Therefore, the aim of this study was to compare the effects of two injury prevention programmes on neuromuscular and functional performance, using the same exercises with different session durations. Based on the current state of research, the improvement of neuromuscular and functional performance is considered relevant for injury prevention effects. The few studies considering dosage parameters of neuromuscular training demonstrated positive effects in injury prevention with short bouts. Accordingly, we hypothesized that both groups will improve in neuromuscular and functional performance, irrespective of session duration. The results help to provide practical recommendations for more tailored injury prevention programmes.

Materials and Methods

A cluster-randomized controlled trial was conducted between August 2016 and June 2017 (Figure 1).
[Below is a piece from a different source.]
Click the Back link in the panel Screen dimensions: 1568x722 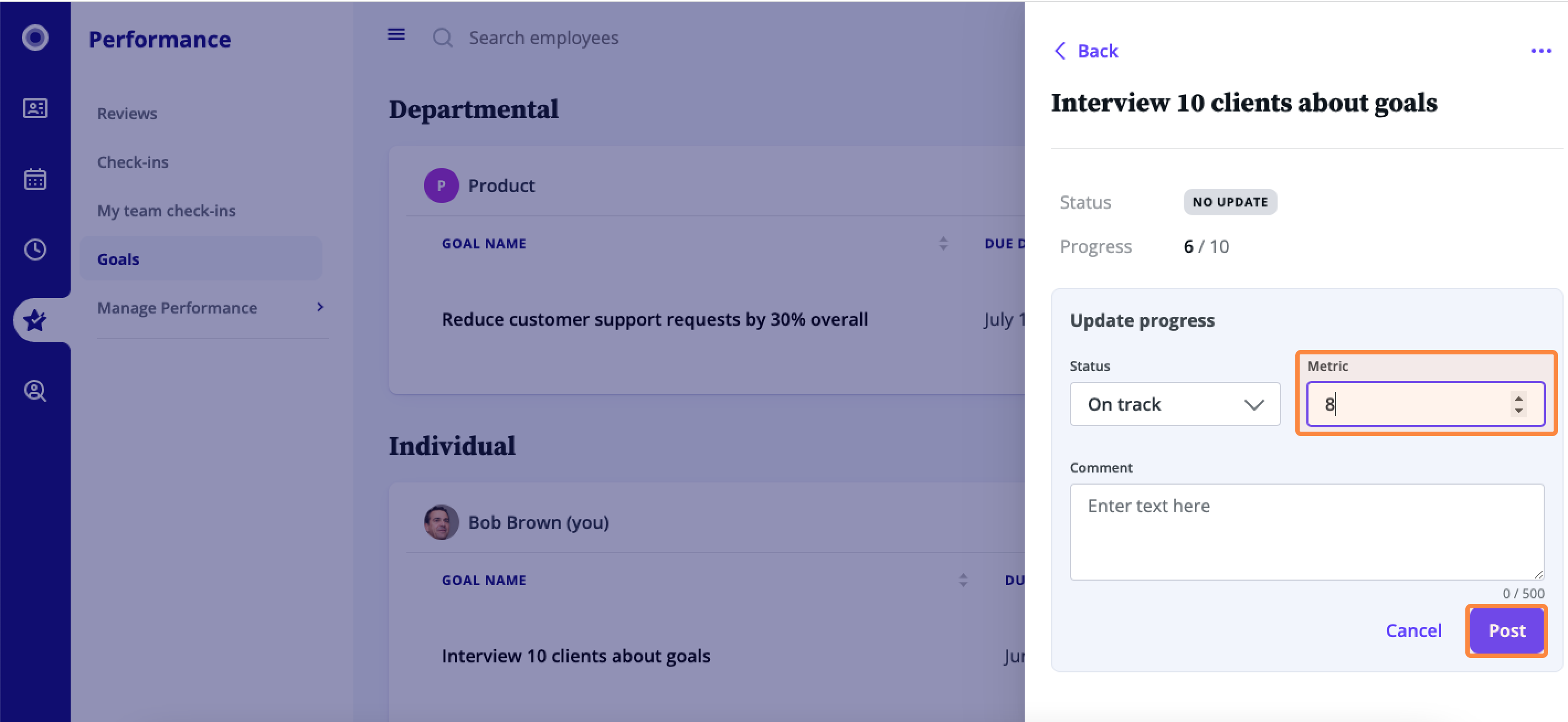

Due to teams typically practicing collectively, the concealed random cluster allocation was made for the entire team. Group allocation was performed considering age and level of play, whereby teams of the same playing level and similar age were matched and randomly allocated to one of the intervention groups by pulling a concealed envelope. An allocation to the INT10 group implied that the players had to perform the neuromuscular training for 10 min twice a week and INT20 for 20 min twice a week.

FIGURE 1

Figure 1. Flow diagram of team and player participation through the study process.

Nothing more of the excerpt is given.